I'm running cross-validation deep learning training (nfolds=4) iteratively for feature selection on H2O through R. Currently, I have only 2 layers (i.e. not deep) and between 8 and 50 neurons per layer. There are only 323 inputs, and 12 output classes.
To train one model takes in average around 40 seconds on my Intel 4770K, (32 GB ram). During training, H2o is able to max out all cpu cores.
Now, to try to speed up the training, I've set up an EC2 instance in the amazon cloud. I tried the largest compute unit (c4.8xlarge), but the speed up was minimal. It took around 24 seconds to train one model with the same settings. Therefore, I suspecting there's something I've overlooked.

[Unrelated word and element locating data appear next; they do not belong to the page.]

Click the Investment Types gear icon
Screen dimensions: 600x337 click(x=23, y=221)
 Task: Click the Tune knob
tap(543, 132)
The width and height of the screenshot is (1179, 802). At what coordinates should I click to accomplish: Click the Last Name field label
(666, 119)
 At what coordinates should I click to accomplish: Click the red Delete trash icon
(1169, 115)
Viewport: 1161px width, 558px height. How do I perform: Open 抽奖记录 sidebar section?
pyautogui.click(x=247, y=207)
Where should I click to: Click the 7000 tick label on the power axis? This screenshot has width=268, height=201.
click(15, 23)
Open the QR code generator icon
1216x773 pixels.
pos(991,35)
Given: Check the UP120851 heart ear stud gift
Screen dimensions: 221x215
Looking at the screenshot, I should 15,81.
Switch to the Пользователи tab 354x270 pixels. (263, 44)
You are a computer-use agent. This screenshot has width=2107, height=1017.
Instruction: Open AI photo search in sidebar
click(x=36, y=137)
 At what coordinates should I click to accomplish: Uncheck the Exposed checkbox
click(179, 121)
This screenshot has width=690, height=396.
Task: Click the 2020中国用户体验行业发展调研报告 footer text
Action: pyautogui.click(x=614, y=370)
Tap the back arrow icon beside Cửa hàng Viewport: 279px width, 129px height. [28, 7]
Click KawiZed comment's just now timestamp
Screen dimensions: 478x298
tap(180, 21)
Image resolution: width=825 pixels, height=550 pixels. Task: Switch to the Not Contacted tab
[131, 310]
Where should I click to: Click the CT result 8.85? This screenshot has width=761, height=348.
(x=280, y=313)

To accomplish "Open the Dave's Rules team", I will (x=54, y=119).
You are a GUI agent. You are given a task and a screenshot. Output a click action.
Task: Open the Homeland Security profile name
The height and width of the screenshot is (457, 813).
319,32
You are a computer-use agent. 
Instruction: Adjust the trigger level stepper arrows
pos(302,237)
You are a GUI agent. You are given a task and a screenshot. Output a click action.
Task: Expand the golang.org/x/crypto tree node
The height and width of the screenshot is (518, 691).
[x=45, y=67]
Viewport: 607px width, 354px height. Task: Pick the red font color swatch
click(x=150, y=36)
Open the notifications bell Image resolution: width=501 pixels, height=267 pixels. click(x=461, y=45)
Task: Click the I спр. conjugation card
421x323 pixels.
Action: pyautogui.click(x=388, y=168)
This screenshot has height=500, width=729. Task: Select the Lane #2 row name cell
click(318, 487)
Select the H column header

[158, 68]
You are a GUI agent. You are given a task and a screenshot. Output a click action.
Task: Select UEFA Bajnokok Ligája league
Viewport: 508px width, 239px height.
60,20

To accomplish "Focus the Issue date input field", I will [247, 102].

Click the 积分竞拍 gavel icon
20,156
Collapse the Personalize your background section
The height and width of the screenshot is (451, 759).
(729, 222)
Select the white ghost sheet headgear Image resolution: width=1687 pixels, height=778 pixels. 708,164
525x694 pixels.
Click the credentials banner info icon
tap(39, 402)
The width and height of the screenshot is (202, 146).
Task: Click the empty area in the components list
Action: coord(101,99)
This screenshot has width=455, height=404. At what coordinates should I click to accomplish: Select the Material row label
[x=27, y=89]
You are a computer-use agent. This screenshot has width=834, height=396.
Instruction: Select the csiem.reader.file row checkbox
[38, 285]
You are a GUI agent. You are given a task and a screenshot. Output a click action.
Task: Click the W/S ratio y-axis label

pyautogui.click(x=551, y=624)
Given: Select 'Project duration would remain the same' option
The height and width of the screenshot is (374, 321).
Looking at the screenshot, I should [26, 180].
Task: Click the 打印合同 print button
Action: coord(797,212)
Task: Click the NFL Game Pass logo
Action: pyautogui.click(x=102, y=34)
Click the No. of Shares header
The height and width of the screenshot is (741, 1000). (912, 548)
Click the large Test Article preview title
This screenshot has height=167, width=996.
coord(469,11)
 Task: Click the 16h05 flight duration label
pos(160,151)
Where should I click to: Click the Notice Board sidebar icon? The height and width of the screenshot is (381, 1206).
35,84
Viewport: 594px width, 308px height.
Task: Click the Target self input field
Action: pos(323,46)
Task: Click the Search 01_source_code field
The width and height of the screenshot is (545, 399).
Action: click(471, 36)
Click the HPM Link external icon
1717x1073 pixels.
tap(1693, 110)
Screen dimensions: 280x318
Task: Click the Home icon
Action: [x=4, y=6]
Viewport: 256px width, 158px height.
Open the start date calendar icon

I started the training like this:
localH2O <- h2o.init(ip = 'localhost', port = 54321, max_mem_size = '24G', nthreads=-1)
Just to compare the processors, the 4770K got 10163 on cpu benchmark, while the Intel Xeon E5-2666 v3 got 24804 (vCPU is 36).
This speedup is quite disappointing to say the least, and is not worth all the extra work of installing and setting everything up in the amazon cloud, while paying over $2/hour.
Is there something else that needs to be done to get all cores working besides setting nthreads=-1 ?
Do I need to start making several clusters in order to get the training time down, or should I just start on a new deep learning library that supports GPUs?